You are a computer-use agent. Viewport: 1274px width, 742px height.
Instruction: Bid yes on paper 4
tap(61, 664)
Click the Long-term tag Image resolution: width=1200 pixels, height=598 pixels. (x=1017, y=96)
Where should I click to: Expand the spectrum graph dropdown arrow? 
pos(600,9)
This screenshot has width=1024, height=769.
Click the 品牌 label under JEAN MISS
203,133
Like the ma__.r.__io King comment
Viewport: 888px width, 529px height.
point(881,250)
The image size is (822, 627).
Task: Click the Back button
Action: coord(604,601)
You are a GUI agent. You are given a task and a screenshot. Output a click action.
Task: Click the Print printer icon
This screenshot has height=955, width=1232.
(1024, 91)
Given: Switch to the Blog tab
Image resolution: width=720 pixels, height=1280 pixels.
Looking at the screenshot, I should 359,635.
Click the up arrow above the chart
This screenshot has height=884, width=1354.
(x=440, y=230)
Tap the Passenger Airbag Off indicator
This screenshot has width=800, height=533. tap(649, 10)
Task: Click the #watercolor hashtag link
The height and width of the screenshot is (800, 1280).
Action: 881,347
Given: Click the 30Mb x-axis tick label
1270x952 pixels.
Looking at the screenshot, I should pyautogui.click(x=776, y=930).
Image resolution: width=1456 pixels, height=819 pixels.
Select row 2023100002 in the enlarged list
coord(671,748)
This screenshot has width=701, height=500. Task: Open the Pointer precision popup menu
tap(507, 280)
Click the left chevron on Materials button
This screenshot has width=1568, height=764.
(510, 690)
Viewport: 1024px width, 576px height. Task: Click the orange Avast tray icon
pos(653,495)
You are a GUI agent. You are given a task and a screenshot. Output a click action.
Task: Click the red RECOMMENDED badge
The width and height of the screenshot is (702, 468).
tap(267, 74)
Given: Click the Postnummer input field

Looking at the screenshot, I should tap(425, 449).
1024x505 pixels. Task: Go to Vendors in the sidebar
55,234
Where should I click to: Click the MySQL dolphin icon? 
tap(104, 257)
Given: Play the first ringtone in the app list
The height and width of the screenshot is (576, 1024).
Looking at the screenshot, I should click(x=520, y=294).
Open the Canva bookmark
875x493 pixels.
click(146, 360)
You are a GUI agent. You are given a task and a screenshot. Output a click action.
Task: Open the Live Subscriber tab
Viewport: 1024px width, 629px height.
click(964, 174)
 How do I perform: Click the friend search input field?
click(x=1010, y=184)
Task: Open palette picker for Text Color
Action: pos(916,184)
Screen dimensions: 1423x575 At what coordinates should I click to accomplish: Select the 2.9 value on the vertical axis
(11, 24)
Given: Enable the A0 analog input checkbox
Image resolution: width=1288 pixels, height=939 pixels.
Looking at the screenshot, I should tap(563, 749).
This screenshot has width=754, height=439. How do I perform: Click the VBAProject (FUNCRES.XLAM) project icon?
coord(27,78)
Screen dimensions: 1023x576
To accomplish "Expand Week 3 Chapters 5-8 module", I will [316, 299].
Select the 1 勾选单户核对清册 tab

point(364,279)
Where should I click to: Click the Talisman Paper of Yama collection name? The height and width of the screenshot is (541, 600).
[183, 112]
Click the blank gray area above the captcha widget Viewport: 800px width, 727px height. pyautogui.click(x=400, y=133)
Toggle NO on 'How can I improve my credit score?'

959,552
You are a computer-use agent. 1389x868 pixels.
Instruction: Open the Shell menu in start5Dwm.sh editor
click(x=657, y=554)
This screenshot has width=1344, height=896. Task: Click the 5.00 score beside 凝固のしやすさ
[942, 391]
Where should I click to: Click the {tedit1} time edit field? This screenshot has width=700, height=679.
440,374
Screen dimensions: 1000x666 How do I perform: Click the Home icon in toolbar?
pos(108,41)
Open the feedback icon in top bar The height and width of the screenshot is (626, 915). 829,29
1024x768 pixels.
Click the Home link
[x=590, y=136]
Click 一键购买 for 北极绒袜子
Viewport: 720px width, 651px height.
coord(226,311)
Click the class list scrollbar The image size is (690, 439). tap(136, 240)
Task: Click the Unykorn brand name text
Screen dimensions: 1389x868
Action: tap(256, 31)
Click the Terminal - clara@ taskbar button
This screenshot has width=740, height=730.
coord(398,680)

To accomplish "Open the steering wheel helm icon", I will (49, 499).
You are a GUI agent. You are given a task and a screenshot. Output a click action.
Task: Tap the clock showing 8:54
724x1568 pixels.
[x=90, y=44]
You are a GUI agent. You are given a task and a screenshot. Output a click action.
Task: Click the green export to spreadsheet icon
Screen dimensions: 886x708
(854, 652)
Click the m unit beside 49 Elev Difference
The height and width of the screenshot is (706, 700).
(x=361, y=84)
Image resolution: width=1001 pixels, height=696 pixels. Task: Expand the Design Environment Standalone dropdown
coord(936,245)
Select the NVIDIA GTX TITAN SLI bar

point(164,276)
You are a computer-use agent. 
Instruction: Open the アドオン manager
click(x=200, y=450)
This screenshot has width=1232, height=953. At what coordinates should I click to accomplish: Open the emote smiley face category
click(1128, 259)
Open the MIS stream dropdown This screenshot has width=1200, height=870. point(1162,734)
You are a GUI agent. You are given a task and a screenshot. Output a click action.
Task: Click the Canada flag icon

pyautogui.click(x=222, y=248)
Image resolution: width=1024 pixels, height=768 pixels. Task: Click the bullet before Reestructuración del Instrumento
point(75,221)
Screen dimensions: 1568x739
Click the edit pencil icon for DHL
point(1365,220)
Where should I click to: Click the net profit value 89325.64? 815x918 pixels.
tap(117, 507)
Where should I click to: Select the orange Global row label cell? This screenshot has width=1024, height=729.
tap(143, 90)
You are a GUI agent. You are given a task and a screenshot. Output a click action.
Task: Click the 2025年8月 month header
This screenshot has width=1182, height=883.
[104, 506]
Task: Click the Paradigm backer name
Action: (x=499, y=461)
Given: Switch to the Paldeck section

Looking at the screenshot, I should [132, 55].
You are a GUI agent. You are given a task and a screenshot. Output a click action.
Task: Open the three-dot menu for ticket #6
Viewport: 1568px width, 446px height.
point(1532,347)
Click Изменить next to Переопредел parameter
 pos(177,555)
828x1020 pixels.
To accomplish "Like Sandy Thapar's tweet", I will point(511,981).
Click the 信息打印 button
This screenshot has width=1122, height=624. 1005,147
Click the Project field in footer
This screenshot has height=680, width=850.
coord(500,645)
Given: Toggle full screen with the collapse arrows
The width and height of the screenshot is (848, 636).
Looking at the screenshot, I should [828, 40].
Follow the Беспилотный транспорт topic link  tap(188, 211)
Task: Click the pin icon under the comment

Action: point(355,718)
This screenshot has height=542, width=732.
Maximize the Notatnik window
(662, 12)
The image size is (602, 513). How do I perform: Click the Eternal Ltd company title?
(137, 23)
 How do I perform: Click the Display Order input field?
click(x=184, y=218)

## What you should do:
Among the lines above, repeat exactly those from the line with "Task: Click the Unykorn brand name text" to the line with "Task: Click the green", counting both ends.

## Response:
Task: Click the Unykorn brand name text
Screen dimensions: 1389x868
Action: tap(256, 31)
Click the Terminal - clara@ taskbar button
This screenshot has width=740, height=730.
coord(398,680)

To accomplish "Open the steering wheel helm icon", I will (49, 499).
You are a GUI agent. You are given a task and a screenshot. Output a click action.
Task: Tap the clock showing 8:54
724x1568 pixels.
[x=90, y=44]
You are a GUI agent. You are given a task and a screenshot. Output a click action.
Task: Click the green export to spreadsheet icon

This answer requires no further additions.